A detailed description of all computational aspects of FlyExpress and of the extracted gene expression pattern database can be found in Kumar et al. (2011) and the source code for all algorithms is available upon request.
For each gene pair, the standardized BDGP or Fly-FISH expression patterns in FlyExpress were manually compared to determine if the same or different expression patterns were present, either spatially or temporally. Manual comparison was necessary because we could not identify an S-score cut-off that adequately represented spatial and temporal divergence in comparisons involving embryos with artifact staining, high backgrounds, or embryo pairs with three-dimensional expression considerations. Even when using manual inspection, posterior spiracles and other openings that are frequently a source of artifacts must show expression in at least two images of the same gene at the same stage and view to be considered legitimate.
Image comparisons were performed without any additional information, but comparisons within a multigene family were verified to be free of logical inconsistencies.
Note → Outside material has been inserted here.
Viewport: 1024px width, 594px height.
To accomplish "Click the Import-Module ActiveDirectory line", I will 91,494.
Pattern similarity or difference was determined on the basis of the presence or absence of expression within the same region of the embryo. Although only images of the same data source, developmental stage and view were compared, gene pairs were binned into BDGP stage ranges and each pair given an overall assessment. The exception was stage 1–3 BDGP embryos where the exact stage cannot be assigned due to inability to visualize the number of nuclei. Gene pairs were assigned an overall spatial and temporal assessment of Same (0), Different (1), or Ambiguous/No Data (null).
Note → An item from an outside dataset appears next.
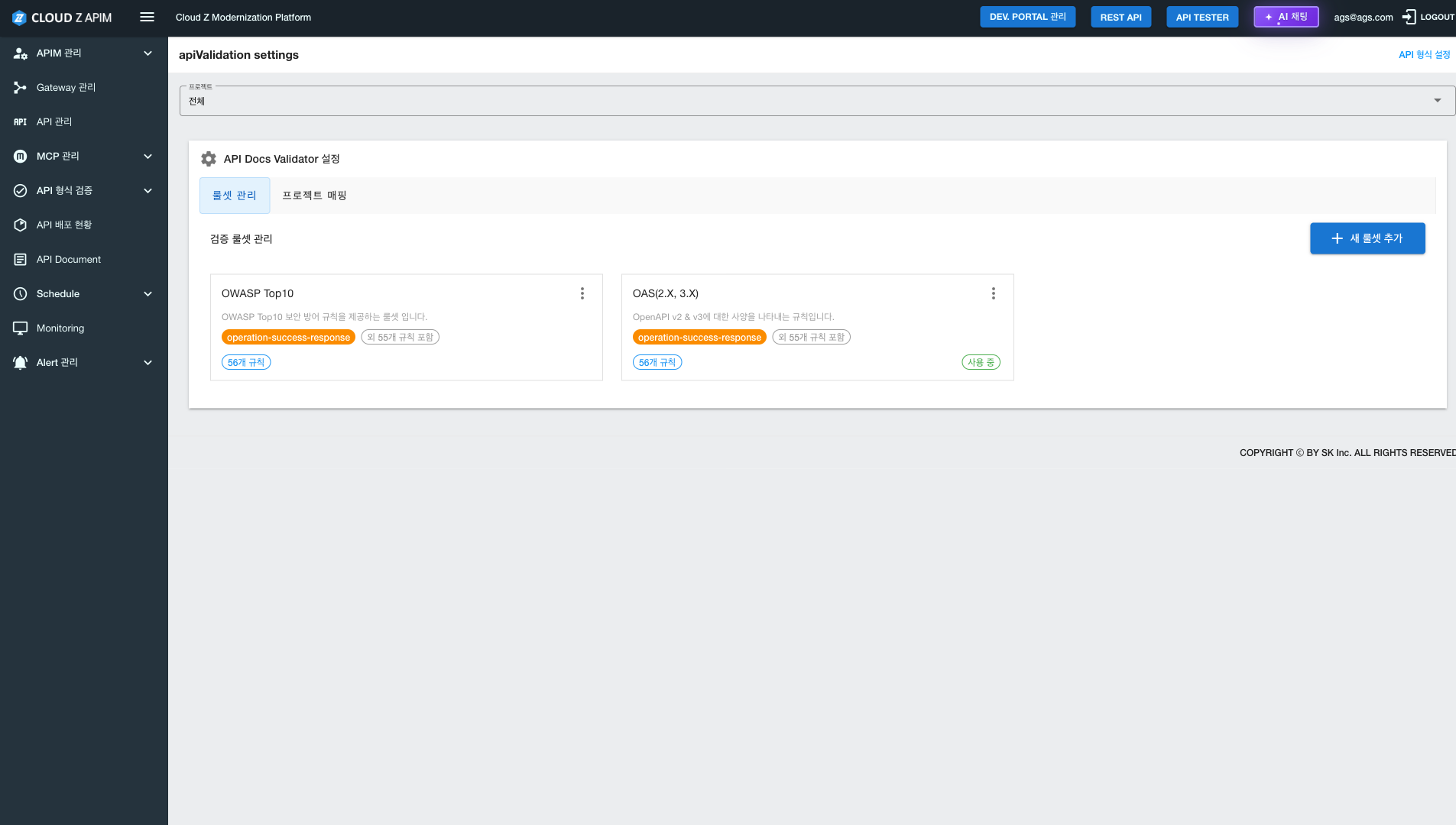Click the API 형식 설정 link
Spatially, only images of the same data source, developmental stage, and anatomical view were compared. A gene pair was classified as having the same expression in a stage if all image pairs showed expression in the same embryonic regions. A gene pair was classified as having divergent expression if image pairs within a stage showed expression in different embryonic regions. Gene pairs with no images meeting the above criteria (including those with no image data) were classified as Ambiguous/No Data.
Temporally, images of the same data source and stage were examined. Two genes were classified as having the same expression in a stage if all image pairs showed expression presence or absence during that stage, accompanied by corroborating microarray data (Arbeitman et al., 2002). Two genes were classified as having different expression in a stage if at least one image pair showing expression presence for one gene and absence for the other was present, again accompanied by corroborating microarray data. Gene pairs not falling into one of the above categories were classified as Ambiguous/No Data. Gene pairs exhibiting temporal expression differences in a stage were not assessed spatially for that stage.